Abstract:Photonic integrated circuit (or chip) is the foundation of the ultra-high speed and large capacity information network in the future. This leads to a hot point of optical research in recent years that is how to excite the nonlinear optical effect in the case of low threshold (mW or pJ order) and small scale (μm or less). As is known to all, the nonlinear optical effect is too weak to be excited under normal conditions. That is why the nonlinear optics failed to develop before the appearance of laser. In other words, how to excite the nonlinear optical effect in the case of low threshold and small scale is difficult. In recent years, researchers found that the nonlinear optical effect could be greatly enhanced in the photonic crystals (PCs) which are expected to solve this problem.

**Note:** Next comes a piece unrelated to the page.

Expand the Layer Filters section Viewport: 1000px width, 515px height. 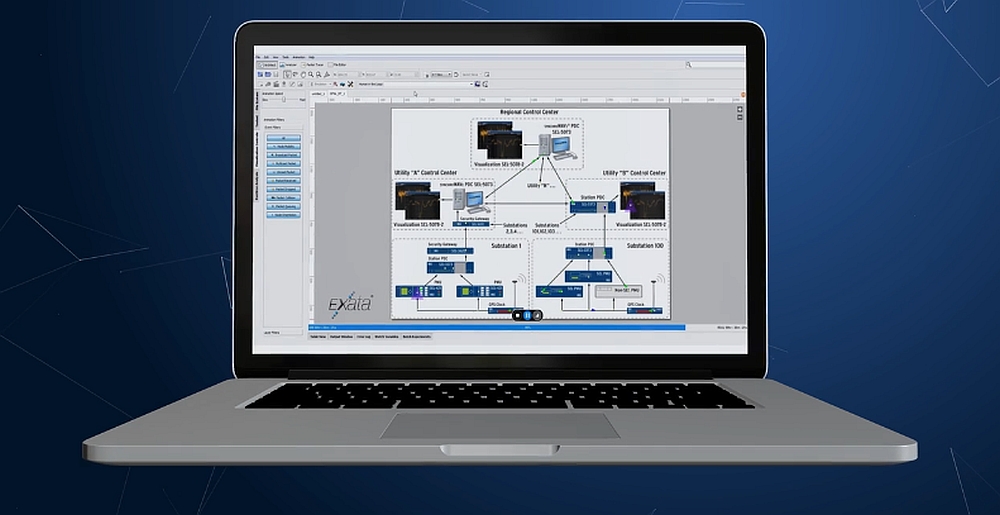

PC is a artificial periodic nanostructure composed of periodic dielectric. The most typical feature of PC is photonic band gap (PBG). Photons either propagate through this structure or not, depending on their wavelengths in or out of the PBG. The motion of photons in PCs is much the same way as that ionic lattices affect electrons in solids. So PC is also known as “semiconductor crystal for photons”. Thanks to the PBG, the nonlinear optical effects in PCs are more abundant and outstanding. For instance, the nanocavity based on the PCs can get the extremely high Q-factor leading to the low threshold and efficient nonlinear optical effect. Again, at the edge of PBG, the electromagnetic field is violently modulated leading to the huge electric field gradient that creates the conditions for high-order nonlinear effect. Additionally, the periodic optical nanostructure of PCs provides the favorable term for nonlinear enhancement，such as the quasi phase matching that is necessary for second harmonic generation. Moreover, the electromagnetic field resonance and coupling among the discrete components of PCs, nano-waveguide and nano-cavity etc. can be used as the powerful methods to custom-tailor the nonlinear optical effect.

More and more nonlinear effects have been found in PCs, such as photonic crystal slow light, the band gap soliton, electromagnetic induction transparency, second harmonic generation, and optical bistability. This paper focuses on the summaries of some major achievements and advances about PCs that would promote the nonlinear photonic integrated devices. Certainly, the related applications are introduced and the future outlook of the nonlinear PCs is discussed.